**Rows showing where targets appear:**
(begin)
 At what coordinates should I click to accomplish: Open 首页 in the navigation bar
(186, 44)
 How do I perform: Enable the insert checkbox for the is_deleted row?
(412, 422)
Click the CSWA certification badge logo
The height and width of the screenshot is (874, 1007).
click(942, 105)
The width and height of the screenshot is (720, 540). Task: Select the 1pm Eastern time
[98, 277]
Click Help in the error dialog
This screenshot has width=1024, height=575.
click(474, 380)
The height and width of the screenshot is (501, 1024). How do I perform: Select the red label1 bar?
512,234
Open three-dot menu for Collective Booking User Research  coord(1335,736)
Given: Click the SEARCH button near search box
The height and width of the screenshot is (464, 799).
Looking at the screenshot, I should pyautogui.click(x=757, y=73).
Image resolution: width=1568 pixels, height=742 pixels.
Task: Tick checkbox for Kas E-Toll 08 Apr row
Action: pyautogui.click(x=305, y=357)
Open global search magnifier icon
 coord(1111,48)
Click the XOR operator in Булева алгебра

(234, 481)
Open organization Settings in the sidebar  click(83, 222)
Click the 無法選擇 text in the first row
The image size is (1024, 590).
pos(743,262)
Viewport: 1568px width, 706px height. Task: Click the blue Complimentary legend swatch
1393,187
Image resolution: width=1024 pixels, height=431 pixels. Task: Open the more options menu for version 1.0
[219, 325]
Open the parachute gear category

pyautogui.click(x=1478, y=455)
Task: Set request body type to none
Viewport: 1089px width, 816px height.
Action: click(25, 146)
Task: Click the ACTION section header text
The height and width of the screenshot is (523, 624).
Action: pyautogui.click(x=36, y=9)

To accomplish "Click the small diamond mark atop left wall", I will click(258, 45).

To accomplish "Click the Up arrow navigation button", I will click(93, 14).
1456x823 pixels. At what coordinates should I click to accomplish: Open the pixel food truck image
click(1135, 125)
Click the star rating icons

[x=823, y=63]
(end)
Copy out every line of the items above word for word, with nothing changed.

**OUTPUT:**
 At what coordinates should I click to accomplish: Open 首页 in the navigation bar
(186, 44)
 How do I perform: Enable the insert checkbox for the is_deleted row?
(412, 422)
Click the CSWA certification badge logo
The height and width of the screenshot is (874, 1007).
click(942, 105)
The width and height of the screenshot is (720, 540). Task: Select the 1pm Eastern time
[98, 277]
Click Help in the error dialog
This screenshot has width=1024, height=575.
click(474, 380)
The height and width of the screenshot is (501, 1024). How do I perform: Select the red label1 bar?
512,234
Open three-dot menu for Collective Booking User Research  coord(1335,736)
Given: Click the SEARCH button near search box
The height and width of the screenshot is (464, 799).
Looking at the screenshot, I should pyautogui.click(x=757, y=73).
Image resolution: width=1568 pixels, height=742 pixels.
Task: Tick checkbox for Kas E-Toll 08 Apr row
Action: pyautogui.click(x=305, y=357)
Open global search magnifier icon
 coord(1111,48)
Click the XOR operator in Булева алгебра

(234, 481)
Open organization Settings in the sidebar  click(83, 222)
Click the 無法選擇 text in the first row
The image size is (1024, 590).
pos(743,262)
Viewport: 1568px width, 706px height. Task: Click the blue Complimentary legend swatch
1393,187
Image resolution: width=1024 pixels, height=431 pixels. Task: Open the more options menu for version 1.0
[219, 325]
Open the parachute gear category

pyautogui.click(x=1478, y=455)
Task: Set request body type to none
Viewport: 1089px width, 816px height.
Action: click(25, 146)
Task: Click the ACTION section header text
The height and width of the screenshot is (523, 624).
Action: pyautogui.click(x=36, y=9)

To accomplish "Click the small diamond mark atop left wall", I will click(258, 45).

To accomplish "Click the Up arrow navigation button", I will click(93, 14).
1456x823 pixels. At what coordinates should I click to accomplish: Open the pixel food truck image
click(1135, 125)
Click the star rating icons

[x=823, y=63]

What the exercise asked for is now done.